Aguirre-Hernández Rosalía, Hoos Holger H, Condon Anne
Institute of Applied Mathematics, University of British Columbia, Vancouver, BC, Canada.
BMC Bioinformatics. 2007 Jan 31;8:34. doi: 10.1186/1471-2105-8-34.
We investigate the empirical complexity of the RNA secondary structure design problem, that is, the scaling of the typical difficulty of the design task for various classes of RNA structures as the size of the target structure is increased. The purpose of this work is to understand better the factors that make RNA structures hard to design for existing, high-performance algorithms. Such understanding provides the basis for improving the performance of one of the best algorithms for this problem, RNA-SSD, and for characterising its limitations.
To gain insights into the practical complexity of the problem, we present a scaling analysis on random and biologically motivated structures using an improved version of the RNA-SSD algorithm, and also the RNAinverse algorithm from the Vienna package. Since primary structure constraints are relevant for designing RNA structures, we also investigate the correlation between the number and the location of the primary structure constraints when designing structures and the performance of the RNA-SSD algorithm. The scaling analysis on random and biologically motivated structures supports the hypothesis that the running time of both algorithms scales polynomially with the size of the structure. We also found that the algorithms are in general faster when constraints are placed only on paired bases in the structure. Furthermore, we prove that, according to the standard thermodynamic model, for some structures that the RNA-SSD algorithm was unable to design, there exists no sequence whose minimum free energy structure is the target structure.

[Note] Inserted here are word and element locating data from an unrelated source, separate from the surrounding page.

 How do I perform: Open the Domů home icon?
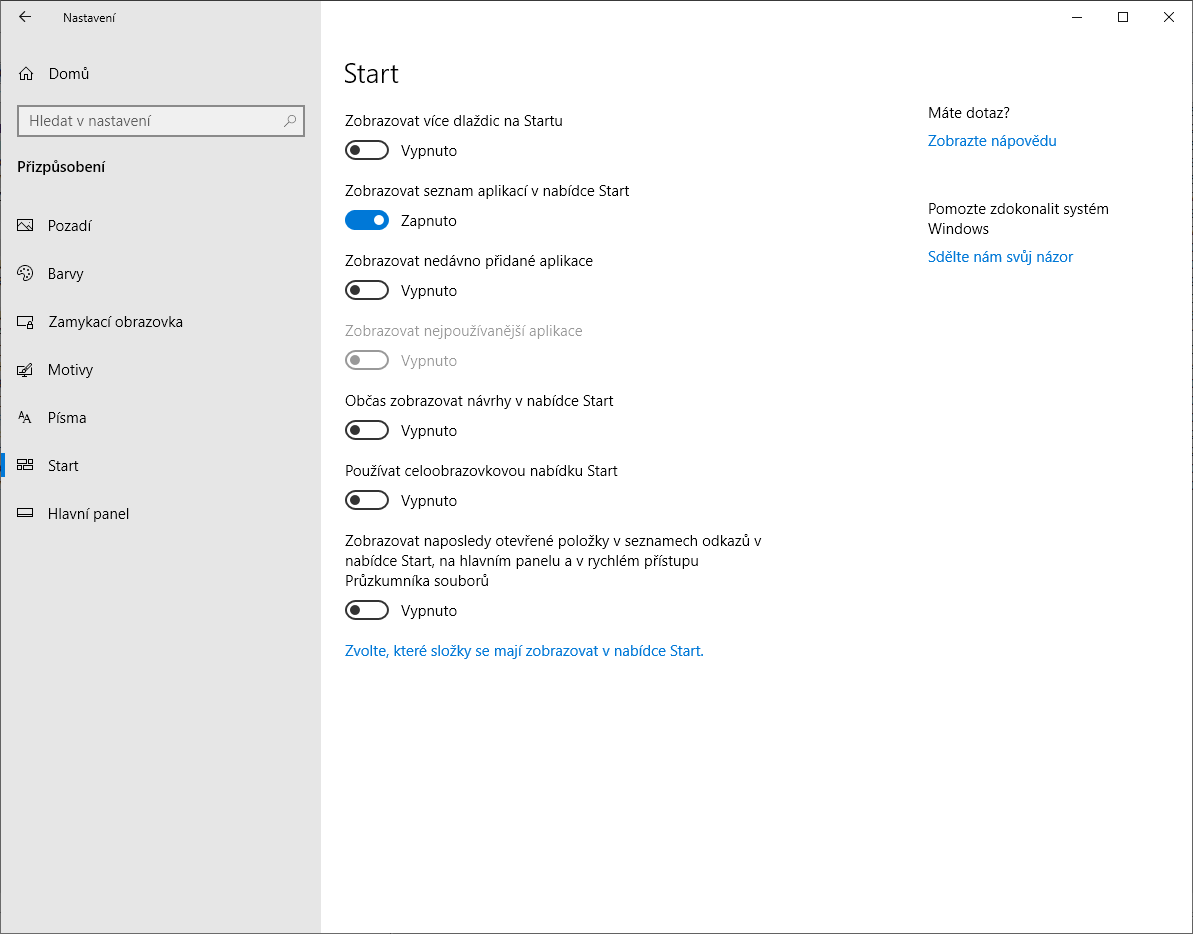tap(26, 74)
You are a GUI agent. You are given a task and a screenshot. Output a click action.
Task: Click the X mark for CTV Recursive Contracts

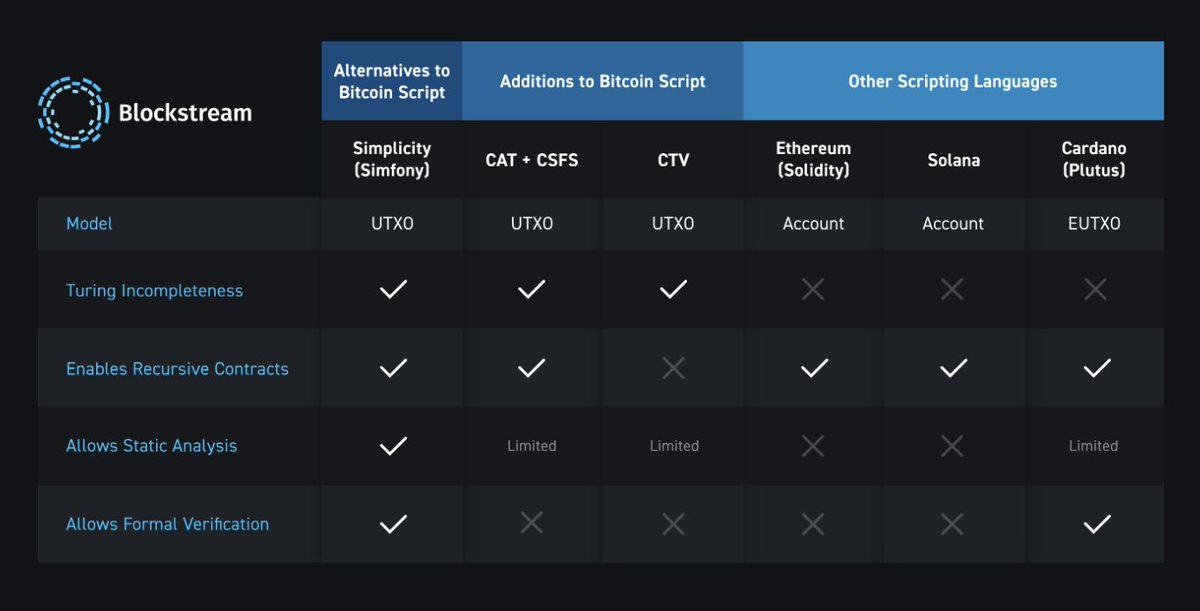coord(673,368)
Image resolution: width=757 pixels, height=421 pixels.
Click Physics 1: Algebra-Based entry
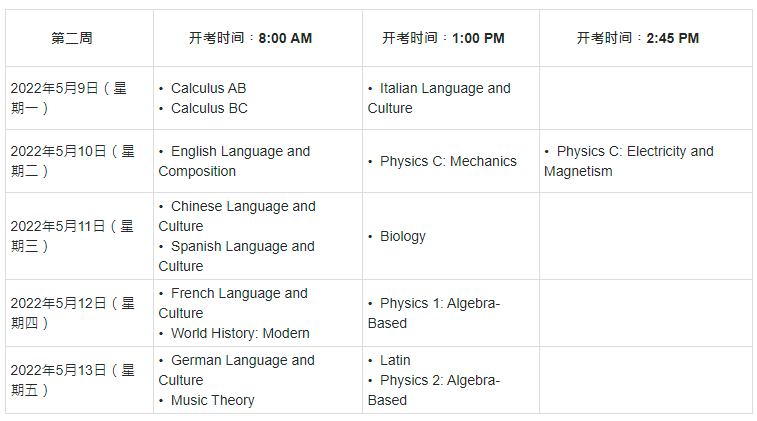pos(434,313)
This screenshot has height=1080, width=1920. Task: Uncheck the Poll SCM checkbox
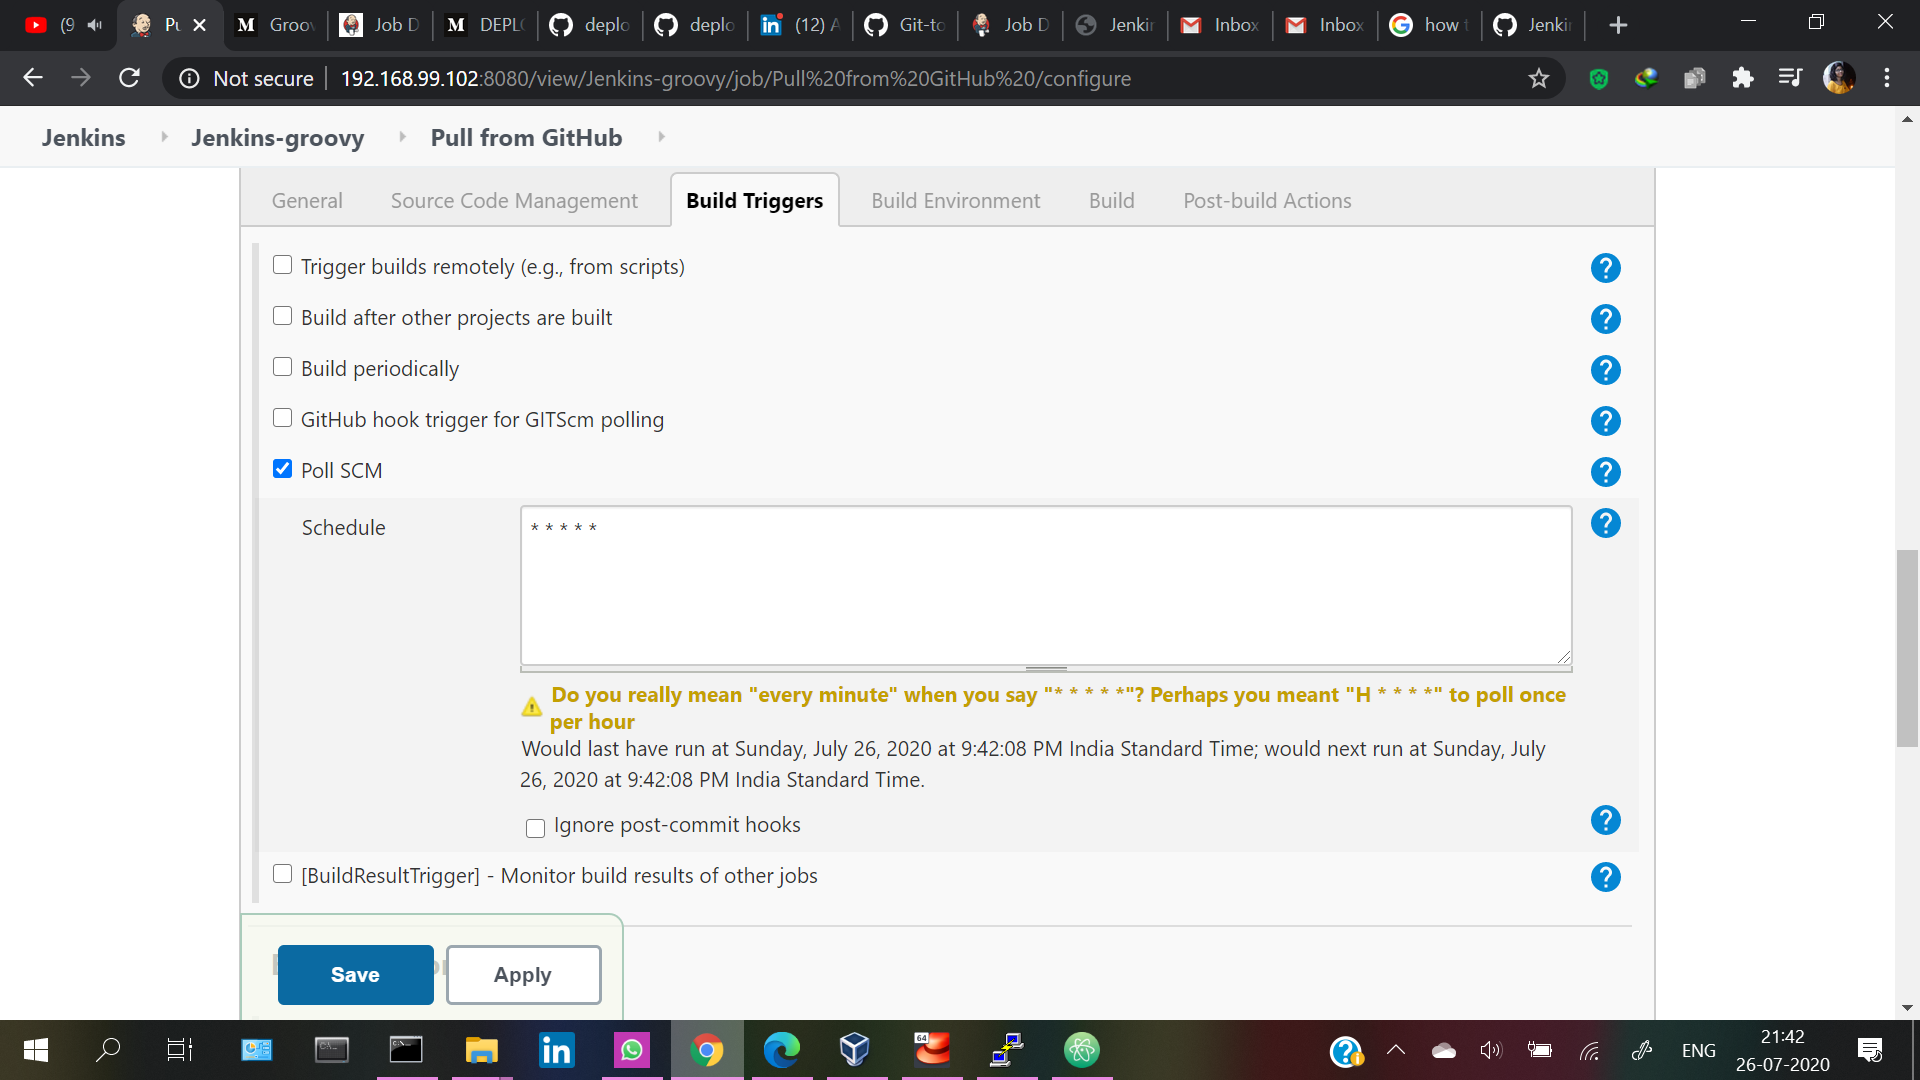coord(283,469)
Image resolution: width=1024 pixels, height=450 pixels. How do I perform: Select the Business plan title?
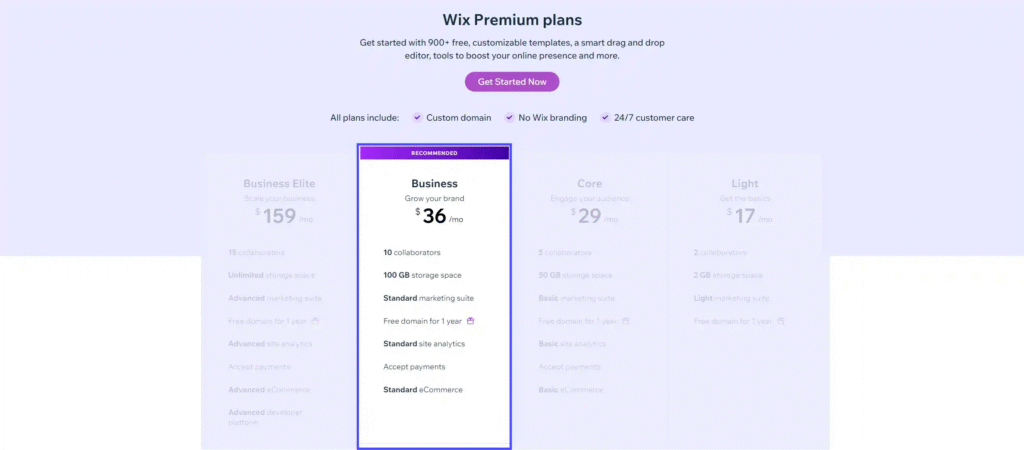pyautogui.click(x=434, y=184)
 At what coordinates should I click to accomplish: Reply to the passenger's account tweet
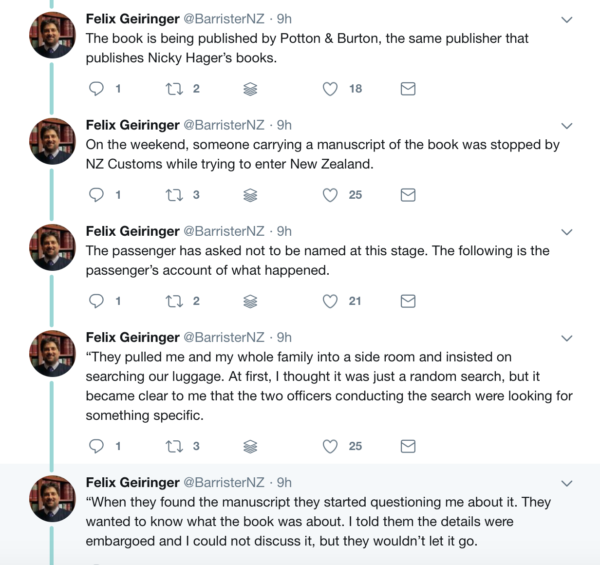[97, 301]
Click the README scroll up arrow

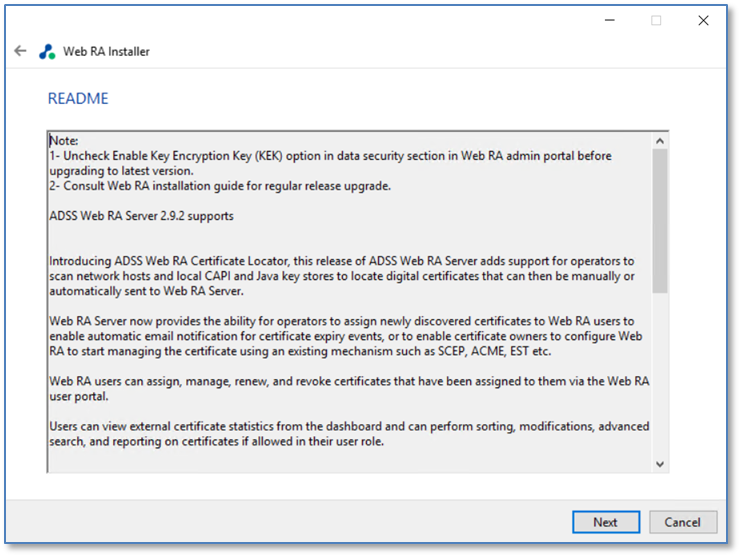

Our analysis helps to better understand the strengths and limitations of both the RNA-SSD and RNAinverse algorithms, and suggests ways in which the performance of these algorithms can be further improved.
我们研究RNA二级结构设计问题的实际复杂度,即随着目标结构大小的增加,各类RNA结构设计任务的典型难度的缩放情况。这项工作的目的是更好地理解导致现有高性能算法难以设计RNA结构的因素。这种理解为改进解决该问题的最佳算法之一RNA - SSD的性能及其局限性的刻画提供了基础。
为深入了解该问题的实际复杂度,我们使用RNA - SSD算法的改进版本以及维也纳软件包中的RNAinverse算法,对随机结构和具有生物学动机的结构进行了缩放分析。由于一级结构约束与RNA结构设计相关,我们还研究了设计结构时一级结构约束的数量和位置与RNA - SSD算法性能之间的相关性。对随机结构和具有生物学动机的结构的缩放分析支持了这一假设,即两种算法的运行时间均与结构大小呈多项式缩放关系。我们还发现,通常在仅对结构中的配对碱基施加约束时,算法速度更快。此外,我们证明,根据标准热力学模型,对于RNA - SSD算法无法设计的某些结构,不存在其最小自由能结构为目标结构的序列。
我们的分析有助于更好地理解RNA - SSD和RNAinverse算法的优势与局限性,并提出了进一步提高这些算法性能的方法。